Marks & Spencer has been dominating the food innovation scene with a series of successful product launches, from their acclaimed gluten-free Colin the Caterpillar Cake to seasonal hot cross buns. As Easter approaches, the retailer is ramping up its offerings with new sweet treats hitting Foodhalls nationwide.
The Viral Cookie Cup Expansion
Building on the success of its viral Cookie Cup range, M&S has introduced the Dippy Egg Cookie Cup, inspired by last year's sell-out Dippy Egg Hot Cross Buns. The original buns received rave reviews for their pillowy cocoa texture and silky white chocolate filling that created a decadent, pudding-like experience.
What's Inside the New Creation?
The Dippy Egg Cookie Cup features a chocolate chip cookie base molded into cup form, filled with white chocolate-flavored cheesecake and a vibrant orange mango and passionfruit sauce designed to mimic a runny egg yolk. A shortbread biscuit completes the presentation, intended for dipping like traditional soldiers with a dippy egg.
Priced at £3.20 and available nationwide, the dessert has already generated significant social media buzz, with many consumers expressing immediate interest in trying the limited-edition item.
A Critical Assessment
Despite high expectations, the Dippy Egg Cookie Cup presents several disappointing elements. The cookie base itself maintains a pleasant chewiness, but the white chocolate filling diverges significantly from its cheesecake description, resembling whipped cream in both texture and flavor profile.
The mango and passionfruit sauce offers an initial tropical fruitiness that quickly gives way to an unpleasant tangy aftertaste. Most problematic is the shortbread component, which fails to maintain structural integrity in the chilled dessert environment, becoming stale and mushy rather than providing the intended dipping experience.
Missed Potential
While the concept appears promising on paper, the execution falls short of expectations. The dessert could have been spectacular but instead delivers a disappointing experience that pales in comparison to last year's Dippy Egg Hot Cross Buns. Despite some positive online reviews, our assessment suggests either quality inconsistency or an overly ambitious attempt to recreate previous success.
M&S Easter Lineup Expands
Beyond the Cookie Cup, M&S has introduced several other Easter offerings including new Red Velvet and Gluten-Free Apple and Brown Sugar hot cross buns, with a Tiramisu bun scheduled for release later this week.
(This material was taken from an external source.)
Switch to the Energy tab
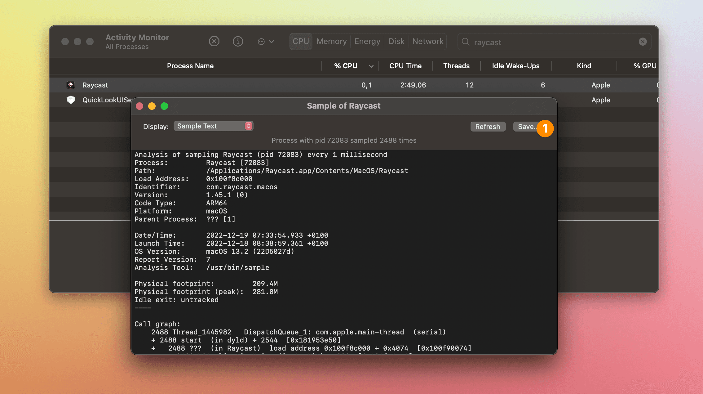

Chocolate enthusiasts will find new Collection Filled Easter Eggs in pistachio and salted caramel varieties, along with Extra Thick eggs in multiple chocolate combinations. The popular Speckled Eggs return alongside new formats including a Giant Chocolate Bar, Cookies, and dedicated Easter Eggs.
Additional seasonal items include Sunny Side Up Whips, loaded Easter Eggs, Much Eggs, and returning fan-favorite chocolate characters like Ralph the Cavapoo and Shaggy the Shetland Pony. The Custard Cream egg also makes its anticipated comeback.
The Cookie Cup range, which launched in June 2005 with Raspberry & White Chocolate, Extremely Chocolatey, and Hazelnut Praline flavors, continues to expand with limited-edition seasonal variations like the recent Gingerbread & White Chocolate Christmas edition.